I have been learning Lua for some weeks now and this is my one sticking point time and time again. I have tried to read posts and books on this topic.
I use Lua to query a software monitoring system (Nimsoft) and my data is returned to me in a table.
I will not post the whole output but here is a snippet I think will describe the structure:
The table referance is "h_resp"
root:
domain:nevil-nmsdom
robotlist:
1:
ssl_mode:0
os_user2:
origin:nevil-nmshub
os_major:UNIX
ip:192.168.1.58
os_minor:Linux
addr:/nevil-nmsdom/nevil-nmshub/nevil-multibot_03
status:0
license:1
last_inst_change:1340754931
created:1341306789
offline:0
last_change:1341306869
lastupdate:1344522976
autoremove:0
os_user1:
flags:1
os_description:Linux 2.6.32-5-amd64 #1 SMP Mon Jan 16 16:22:28 UTC 2012 x86_64
name:nevil-multibot_03
metric_id:M64FB142FE77606C2E924DD91FFCC3BB4
device_id:DDFF83AB8CD8BC99B88221524F9320D22
heartbeat:900
port:48100
version:5.52 Dec 29 2011
2: etc...etc....
I use a tdump function I found on this forum to achieve this.

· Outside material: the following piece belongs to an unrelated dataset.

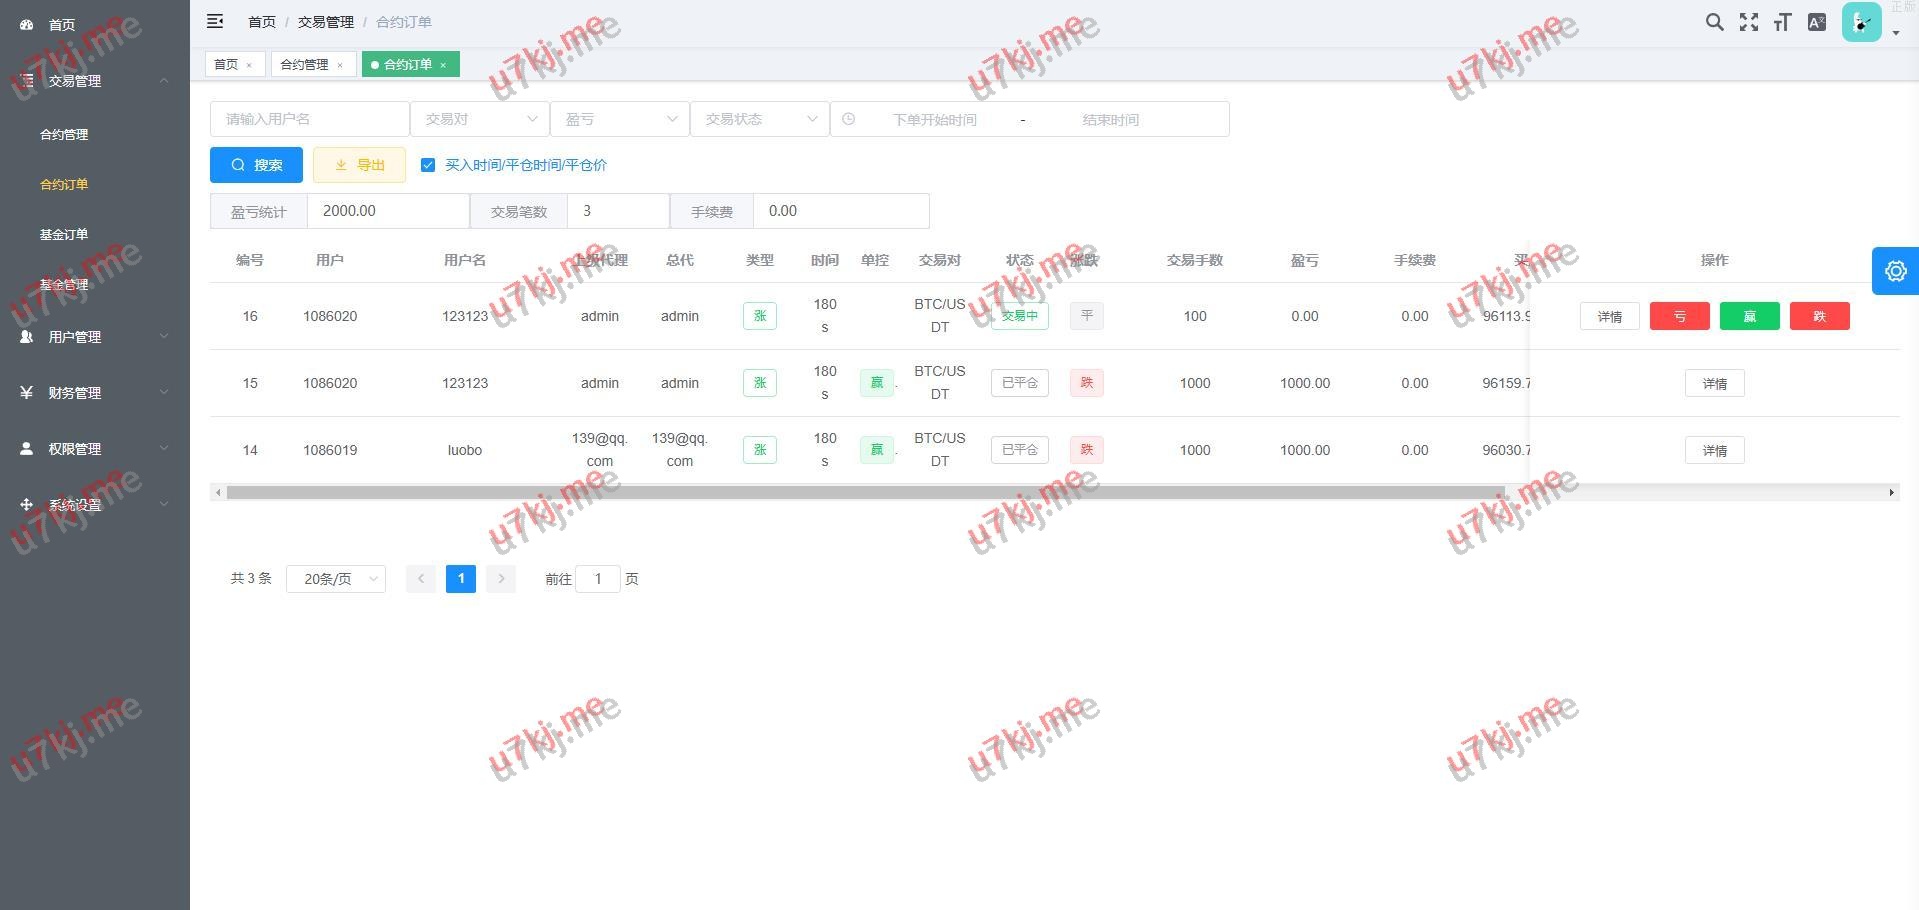Viewport: 1919px width, 910px height.
Task: Click the blue 搜索 button
Action: pos(256,165)
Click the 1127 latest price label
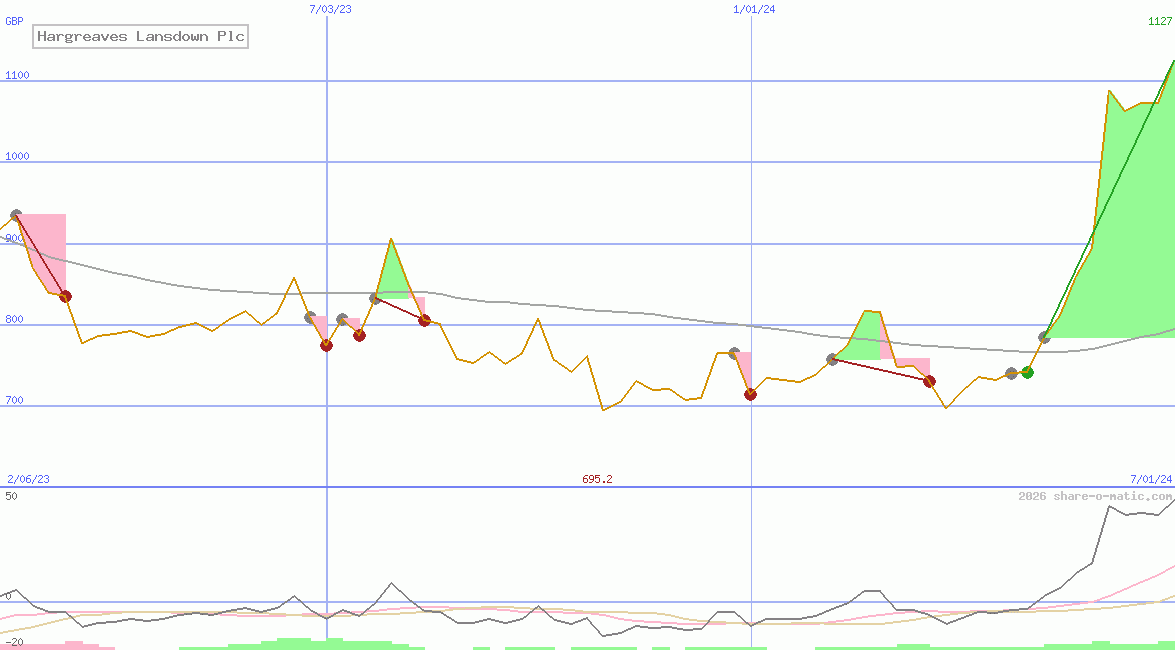 pyautogui.click(x=1158, y=21)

for k,v in pairs(h_resp) do
print(k.." ",v)
end
Gives me the top level, I understand this.
domain nevil-nmsdom
robotlist table:0x22136a0
Then I try to get the "robotlist"
for k,v in pairs(h_resp.robotlist) do
print(k.." ",v)
end
As you can see below the indexes are integers and vales another table.
1 table:0x237e530
0 table:0x22112a0
3 table:0x2211460
2 table:0x2392ee0
5 table:0x2213e80
4 table:0x22130e0
7 table:0x2283b80
6 table:0x2283ff0
8 table:0x22a71e0
I also get the fact I can address ONE of these "nested" tables using:
for k,v in pairs(h_resp.robotlist["0"]) do
print(k.." ",v)
end
ssl_mode 0
os_user2
origin network
os_major UNIX
ip 192.168.1.31
os_minor Linux
addr /nevil-nmsdom/nevil-nmshub/nevil-mysql
status 0
...etc...etc...
To my point, I cannot work out how to ask Lua to iterate over ALL the tables stored in robotlist.

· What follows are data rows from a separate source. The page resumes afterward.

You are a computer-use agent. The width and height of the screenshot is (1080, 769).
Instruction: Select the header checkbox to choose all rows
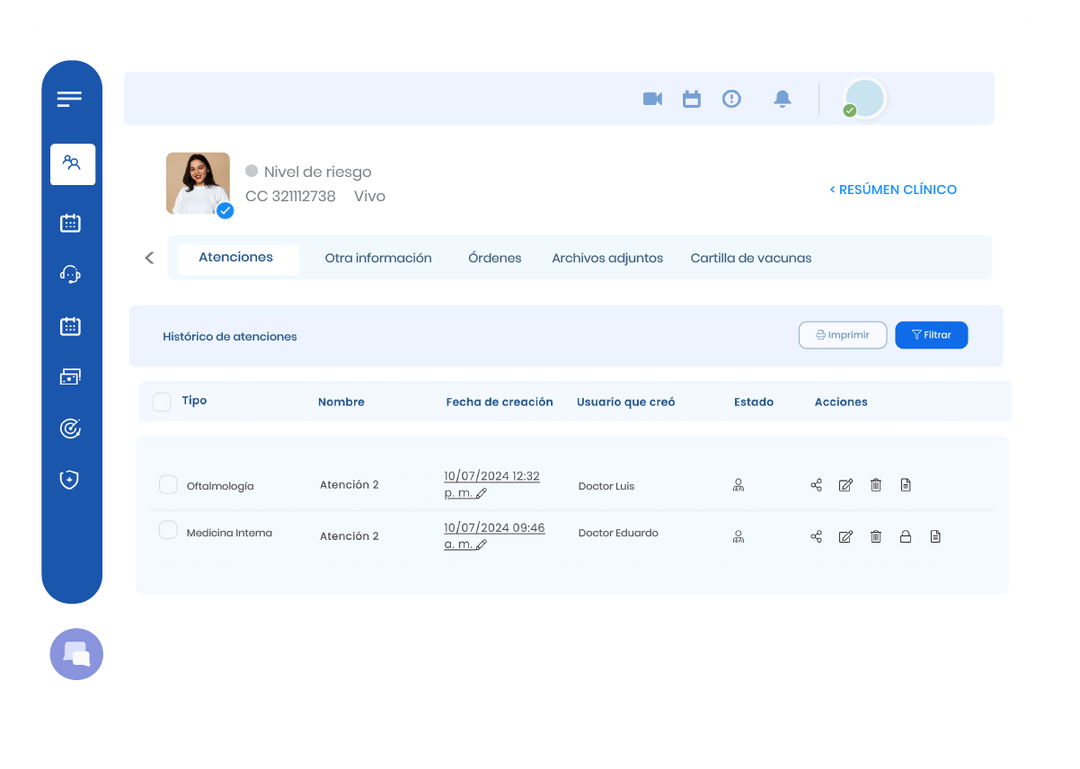(161, 401)
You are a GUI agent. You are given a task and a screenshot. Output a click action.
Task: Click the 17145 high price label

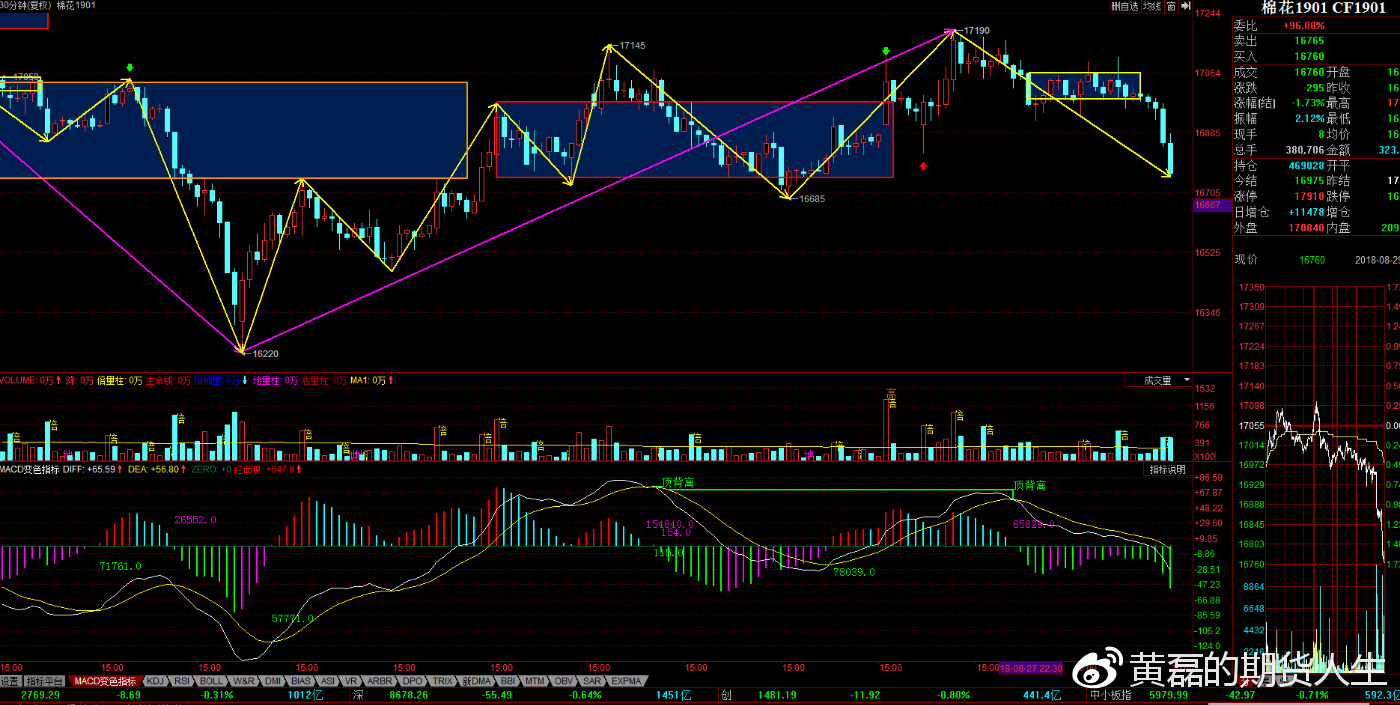pos(632,46)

Second I appologise for the long winded email but i am still trying to learn/make sense of this.... I have no previous programming/scripting experiance.
Thanks
If you want to print the table list, and then the insides of every table, and then again (much like in inception), the easiest way is to use recursion.

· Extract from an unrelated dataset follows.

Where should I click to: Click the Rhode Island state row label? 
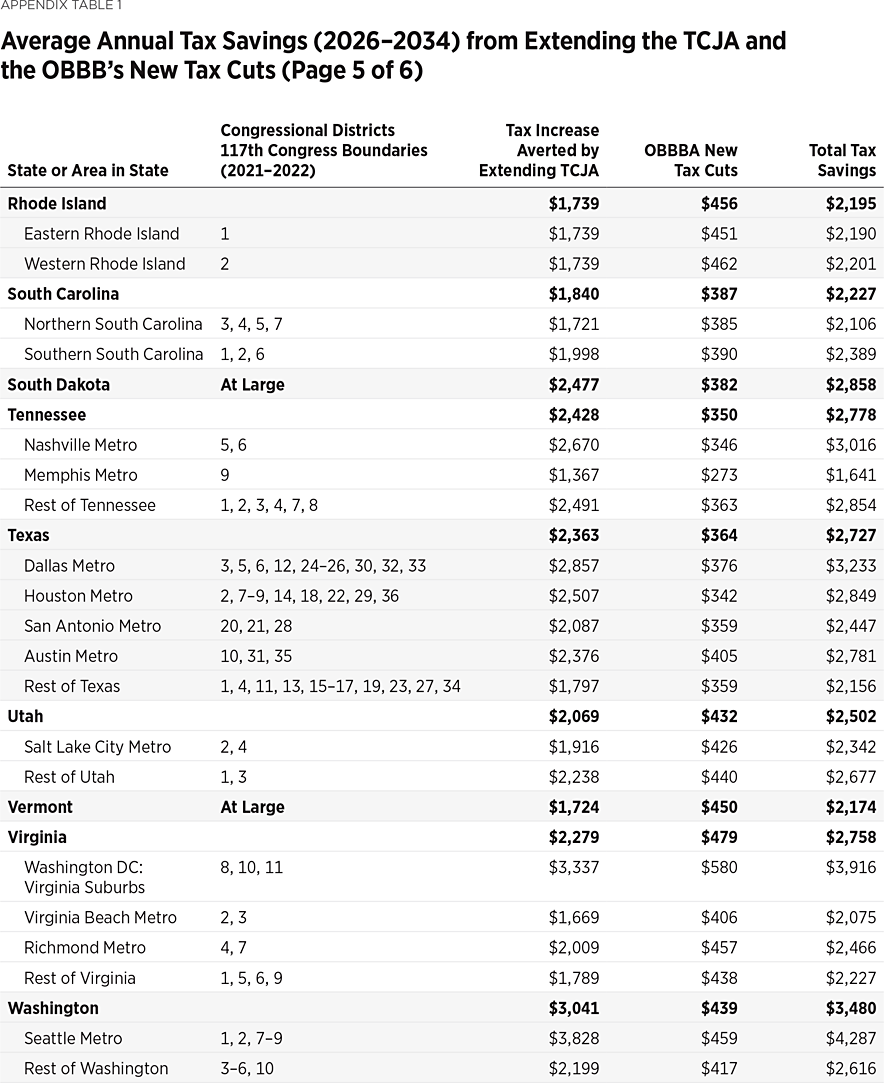57,203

You will need to check the type of the current element of the table you are looking at:
function DeepPrint (e)
-- if e is a table, we should iterate over its elements
if type(e) == "table" then
for k,v in pairs(e) do -- for every element in the table
print(k)
DeepPrint(v) -- recursively repeat the same procedure
end
else -- if not, we can just print it
print(e)
end
end
You should look at Lua manual, everything is explained there. //EDIT: I should be more clear; there's a section in the manual containing the function very similar to the above.